Dopo aver servito nella marina durante la seconda guerra mondiale Bouabré svolse i lavori più vari in Senegal e in Costa d’Avorio, per poi diventare funzionario responsabile delle pratiche scritte sulla linea ferroviaria Dakar-Niger. L’11 marzo 1948 accadde quello che lui stesso definì una “rivelazione” – raccontata 40 anni dopo nella mostra ‘I Maghi della Terra’, a Parigi – che lo spinse a lasciare l’impiego per inventare una scrittura tutta africana, battezzata “alfabeto bété”, dal nome del suo popolo. Così ebbe inizio il suo lavoro, definito “enciclopedico” da esperti ed intellettuali, con l’invenzione di centinaia di segni, forme geometriche e simboliche con un valore sillabico specifico, ispirate anche ad incisioni antiche scoperte nel villaggio occidentale di Békora.

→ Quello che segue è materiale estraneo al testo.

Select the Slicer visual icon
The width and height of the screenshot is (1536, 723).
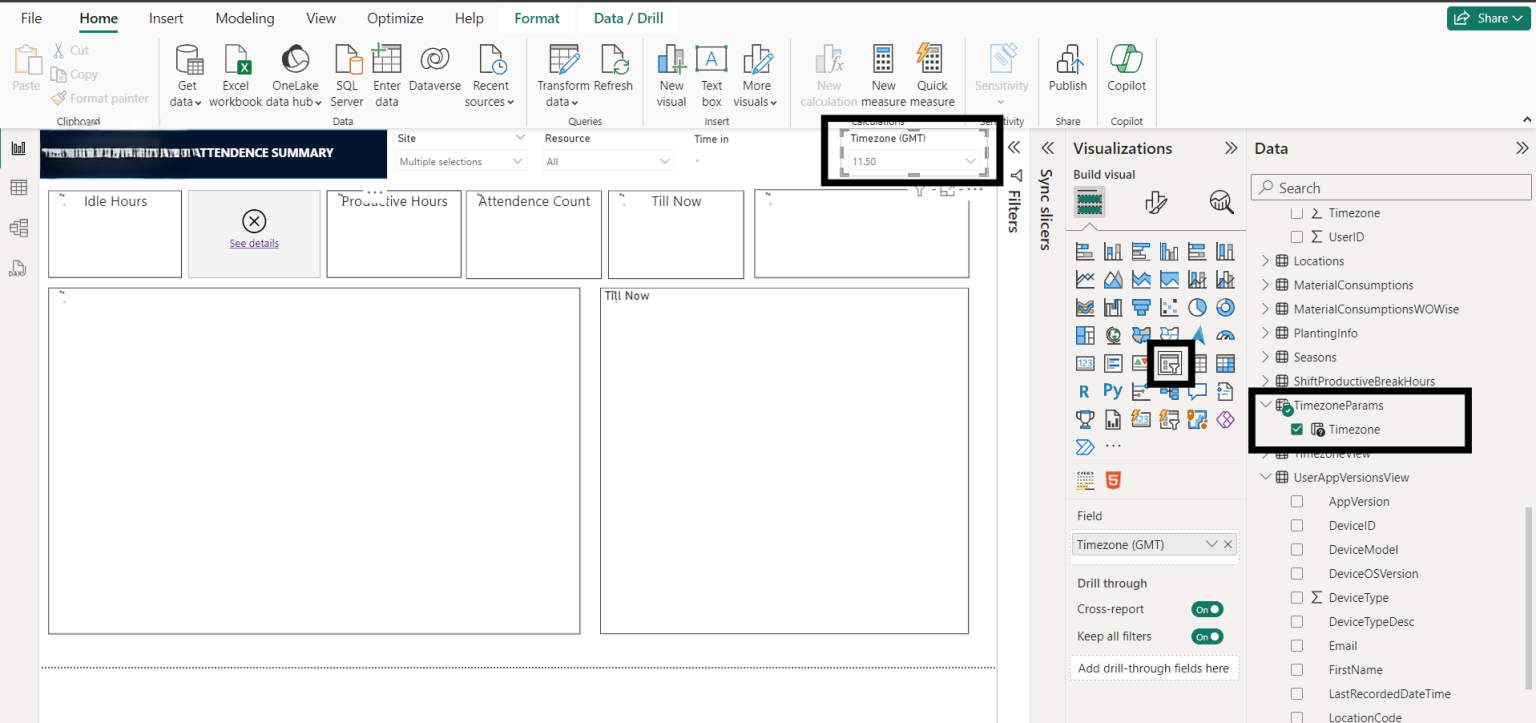pyautogui.click(x=1169, y=363)
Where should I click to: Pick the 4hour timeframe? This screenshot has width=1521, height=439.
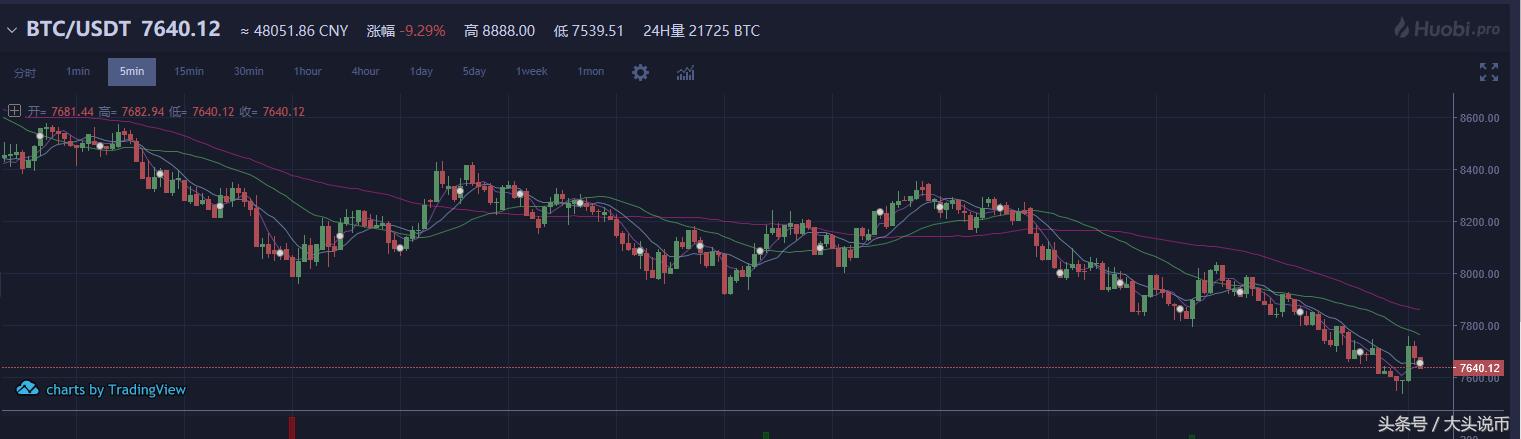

La sua opera, che si sviluppa attorno a migliaia di racconti mitologici, illustrazioni e vignette organizzate in temi e cicli, viene esposta in musei di tutto il mondo, da Mosca a Londra passando per Parigi e Sao Paolo. A scoprire il suo genio e farlo conoscere fuori dal paese del cacao è stato nel 1958 l’antropologo e scienziato Théodore Monod, che si appassionò al “nuovo alfabeto dell’Africa occidentale” di Bouabré. Missione dichiarata dell’artista scomparso ieri è stata quella di “salvare la cultura bété dall’oblio”, trasmetterla alle nuove generazioni e farla conoscere agli altri popoli “con i quali siamo uniti in una sorta di parentela universale”. A raccogliere la sua preziosa eredità alfabetica e grafica è il nipote, Aboudia, con il quale lavorava da anni.